Consumerism and the many ways it plays into our lives has been a recurring theme for Homes in several works and many of the stories here explore it further. Beyond various objects that are status symbols or tribal decorations, as in the story ‘Brother On Sunday’, Homes also reveals what the acts of consumption, being denied consumption, and avoiding consumption tell us about the characters and, therefore, about society at large.

And, perhaps, when our present time has the ultimate consumerist and reality show host as US President, the story of how a man shopping for groceries and sundries with his family on an average day finds himself running a full modern-day presidential campaign, as in ‘A Prize for Every Player’, is not hard to believe.

A couple of stories slip through the genre cracks with fantasy and magical realism. However, the fabulism of ‘Your Mother Was a Fish’ and ‘Omega Point’, with its mer-people and levitating human beings, doesn’t seem out of place in their strange worlds, which Homes describes with a keen eye for peculiar details.

The aftermath of war is explored in three stories: ‘Days of Awe’; ‘Whose Story Is It and Why Is It Always on Her Mind?’; ‘The National Cage Bird Show’. In describing the violence inflicted on some of the characters here, Homes is more restrained than in previous fictional works. This toning-down might be in response to past criticism of the shocking and disturbing aspects of her storytelling but she still manages to shine a strong light on the horrific, visceral senselessness of it all.

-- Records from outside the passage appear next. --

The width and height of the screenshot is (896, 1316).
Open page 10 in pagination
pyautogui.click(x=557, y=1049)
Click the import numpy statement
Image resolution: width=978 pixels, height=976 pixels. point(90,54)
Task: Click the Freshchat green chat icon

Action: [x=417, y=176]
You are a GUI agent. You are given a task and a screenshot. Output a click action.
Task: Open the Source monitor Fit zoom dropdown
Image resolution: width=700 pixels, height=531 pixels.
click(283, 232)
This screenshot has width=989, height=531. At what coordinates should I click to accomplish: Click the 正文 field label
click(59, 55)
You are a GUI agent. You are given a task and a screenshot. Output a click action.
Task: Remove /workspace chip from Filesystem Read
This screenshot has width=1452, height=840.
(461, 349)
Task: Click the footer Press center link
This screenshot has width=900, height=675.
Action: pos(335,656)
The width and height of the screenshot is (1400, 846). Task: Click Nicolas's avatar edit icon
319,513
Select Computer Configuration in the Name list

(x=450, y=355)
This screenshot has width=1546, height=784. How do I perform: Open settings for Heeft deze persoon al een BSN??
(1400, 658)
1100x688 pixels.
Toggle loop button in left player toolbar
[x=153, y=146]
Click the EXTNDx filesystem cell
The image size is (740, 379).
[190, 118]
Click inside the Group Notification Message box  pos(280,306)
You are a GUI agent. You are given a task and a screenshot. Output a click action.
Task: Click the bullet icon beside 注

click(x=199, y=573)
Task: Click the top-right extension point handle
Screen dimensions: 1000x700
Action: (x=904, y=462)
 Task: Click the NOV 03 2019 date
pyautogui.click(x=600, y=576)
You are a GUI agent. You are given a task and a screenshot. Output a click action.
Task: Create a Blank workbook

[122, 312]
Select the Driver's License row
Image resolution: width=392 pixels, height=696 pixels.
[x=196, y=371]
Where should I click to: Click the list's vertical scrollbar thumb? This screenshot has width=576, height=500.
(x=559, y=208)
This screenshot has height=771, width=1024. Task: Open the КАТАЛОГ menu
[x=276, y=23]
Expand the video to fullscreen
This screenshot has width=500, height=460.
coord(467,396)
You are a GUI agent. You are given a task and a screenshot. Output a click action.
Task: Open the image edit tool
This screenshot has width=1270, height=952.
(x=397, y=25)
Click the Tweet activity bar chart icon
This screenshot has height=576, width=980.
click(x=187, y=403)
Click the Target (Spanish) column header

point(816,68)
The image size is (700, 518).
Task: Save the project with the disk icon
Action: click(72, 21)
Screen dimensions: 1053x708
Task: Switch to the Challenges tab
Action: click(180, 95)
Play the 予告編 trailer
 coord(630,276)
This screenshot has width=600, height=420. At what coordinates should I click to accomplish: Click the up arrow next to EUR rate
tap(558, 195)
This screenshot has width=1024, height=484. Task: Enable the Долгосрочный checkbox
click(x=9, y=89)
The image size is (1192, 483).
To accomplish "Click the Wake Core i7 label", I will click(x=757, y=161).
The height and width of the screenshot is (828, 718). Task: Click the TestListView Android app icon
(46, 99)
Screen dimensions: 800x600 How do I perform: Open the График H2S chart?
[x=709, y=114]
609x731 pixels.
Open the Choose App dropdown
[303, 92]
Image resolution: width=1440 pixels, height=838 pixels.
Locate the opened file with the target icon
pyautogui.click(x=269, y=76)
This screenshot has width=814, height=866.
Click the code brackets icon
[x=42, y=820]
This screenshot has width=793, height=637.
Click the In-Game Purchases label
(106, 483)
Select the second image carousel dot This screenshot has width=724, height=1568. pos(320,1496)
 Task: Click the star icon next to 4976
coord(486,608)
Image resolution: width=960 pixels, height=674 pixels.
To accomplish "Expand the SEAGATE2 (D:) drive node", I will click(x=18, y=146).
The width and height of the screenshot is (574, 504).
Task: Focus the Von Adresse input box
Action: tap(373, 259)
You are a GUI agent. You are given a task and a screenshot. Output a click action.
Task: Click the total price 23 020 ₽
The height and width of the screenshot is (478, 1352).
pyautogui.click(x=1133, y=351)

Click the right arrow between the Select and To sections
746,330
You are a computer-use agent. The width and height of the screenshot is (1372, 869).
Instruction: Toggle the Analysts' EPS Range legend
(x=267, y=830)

To make sense of their worlds and be of some consequence even as outsiders is the main struggle for most of these protagonists. It is to Homes’ credit that the familiar fictional trope of the outsider does not wear thin at all and her people have distinct enough lives and voices for us to keep wanting to know what they will do or say next.

That said, there are occasions when the near-constant dialogue is clip-clopping along so rapidly — one-liner after one-liner, quip after quip — that it highlights the absence of and need for narrative. Three stories, particularly, could probably have used a few more narrative sections for intermittent relief and, frankly, to develop their plots more substantively: ‘All Is Good Except for the Rain’; ‘The Last Good Time’; and ‘Be Mine’.

The collection’s title is also the title of the best story in the set (published in Granta Magazine.) It refers to a particular period in the Jewish calendar: the ten High Holy Days between Rosh Hashanah (New Year) and Yom Kippur. In the more traditional sense, these days are about introspection, meditation, and reflection. They involve repentance and seeking forgiveness so that one might, on the tenth day, one gains absolution. It’s fair to say that most of the characters in these stories are sufficiently introspective and self-aware to know how they might be judged and why they might need absolution. However, in Homes’ darkly satirical telling of their lives, they either do not know how or desire to seek forgiveness. Repentance is definitely not one of the stops on their train journeys (although guilt certainly is.)

In that title story, the main character is a writer and she is asked at a genocide conference whether some subjects are so historically sensitive that we shouldn’t touch them in fiction. Recently, this same question has been posed in different ways across various communities about subjects that are culturally sensitive. Readers and writers are carefully re-evaluating past works of fiction to understand how they dealt with such subjects and trying to figure out how best to address them and who gets to tell the stories. The writer’s response is, one imagines, Homes’ own response as evidenced by this latest book from her:

I’d say the purpose of fiction is to illustrate and illuminate. We see ourselves more clearly through the stories we tell.